A word on nutrition and hydration. Hydration first. There is a trick with the loop format, is that you may think it's enough to drink at each stop and not carry a bottle. While I enjoyed running a few laps without having to carry anything, I actually made sure to run most of the laps with one of my Gu2O or water bottle. First, it's much more efficient to keep sipping rather than having to take in a few ounces at once at the station and, second, you'd better save the time at the stop to focus on eating. Overall, I drank quite a lot especially given the chilly weather. 5 times 16-oz Gu2O bottles and about the same of water! With that, and 1 S-Cap/hour, I never cramped or felt thirsty. Now, on the nutrition side, this is yet another Vespa success story. First, let me clarify something: while I'm a fan of Vespa, I'm not sponsored and buy my own products. Anyway, I took a pouch at the start then every 3 hours and, despite a limited food and calorie intake, I never bonked. I ate 1.5 bananas, a few potato chips, 2 biscotti, 2 cups of chicken soup, 1 cup of mash potatoes, 4 GUs, 3 coke. Total, including 500 calories from the Gu2O: 1,600 calories, versus the 10,000 or so I expanded. As I say, you do the maths! ;-) (For those who don't know how Vespa works, it's a drink supplement which helps your metabolism drawing energy from your body fat, knowing we all carry a boat lot in this form, much more than glycogen.)

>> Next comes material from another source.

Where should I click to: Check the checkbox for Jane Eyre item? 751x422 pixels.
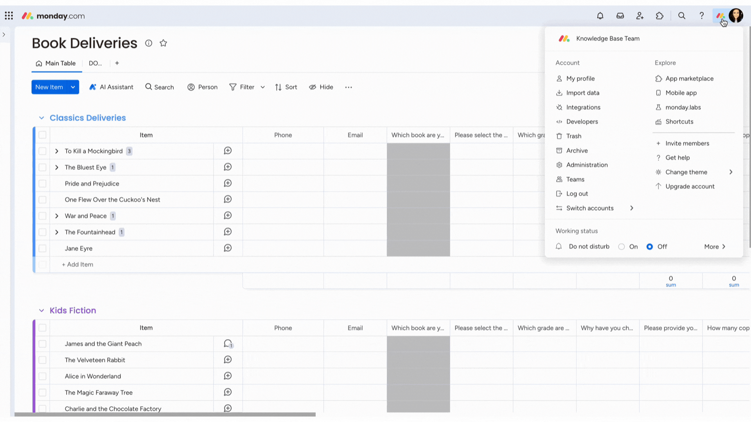42,249
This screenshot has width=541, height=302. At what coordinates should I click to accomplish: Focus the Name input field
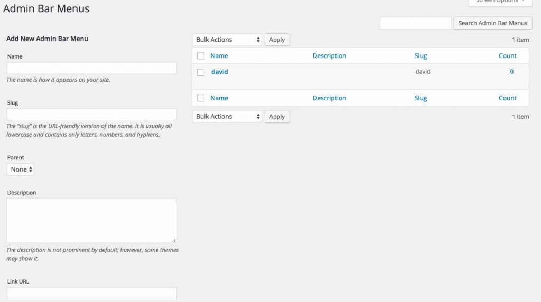[91, 68]

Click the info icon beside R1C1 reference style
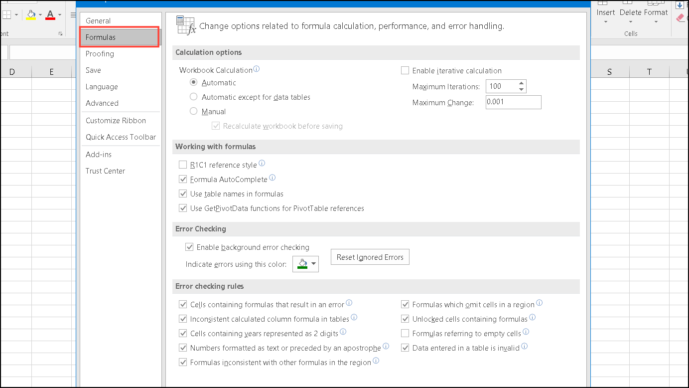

By the way, that was my 200th race in my log, 76th ultra (38% of these races) and 7th 100-miler (3 Western States, 3 Rio del Lago including one drop at mile 71 last year), I feel blessed to have done that much since I settled in the Bay Area in 1998. I'm most indebted for that to the many race directors and numerous volunteers who put up these events and countless hours so we could safely enjoy our passion. In particular this weekend the kudos go to Rajeev and Alan for such a friendly yet professional organization. And their team of friends and volunteers who hung up in the cold nights in particular to assist us. With a special mention for our lap counter: talk about a tough job requiring so much attention to all participants going through a busy aid station, priceless to count on you!
What another ultra celebration with this fun community, without forgetting the reason who brought us all together, Pete Mingoa's memory! Thank you Rajeev, thank you Alan, thank you... Pete!

PS: again, more pictures by Agnès in this photo album, including a few shots of our most outstanding jester, Ed Ettinghausen, who completed the 125-mile race on Friday, then went on for his 35th 100-miler this year (!) on Saturday morning. This is the amazing part with ultra running, there is a start (anything beyond the marathon distance) bu no upward limit...!


Keith said...

Jean, it was very inspiring to see you there. Congratulations on a strong performance. Thanks for the encouragement to help me get through my run.

Keith said...

Jean, it was very inspiring to see you there. Congratulations on a strong performance. Thanks for the encouragement to help me get through my run.

Anonymous said...

Congrats Jean, amazing how you kept that pace on and on. Good luck at JFK!

Anonymous said...

and I forgot: Thanks for the nice photos and the delicious mashed potatoes Agnes!


Scott Dunlap said...

200 RACES!!! Formidable! A great way to bring in a new PR.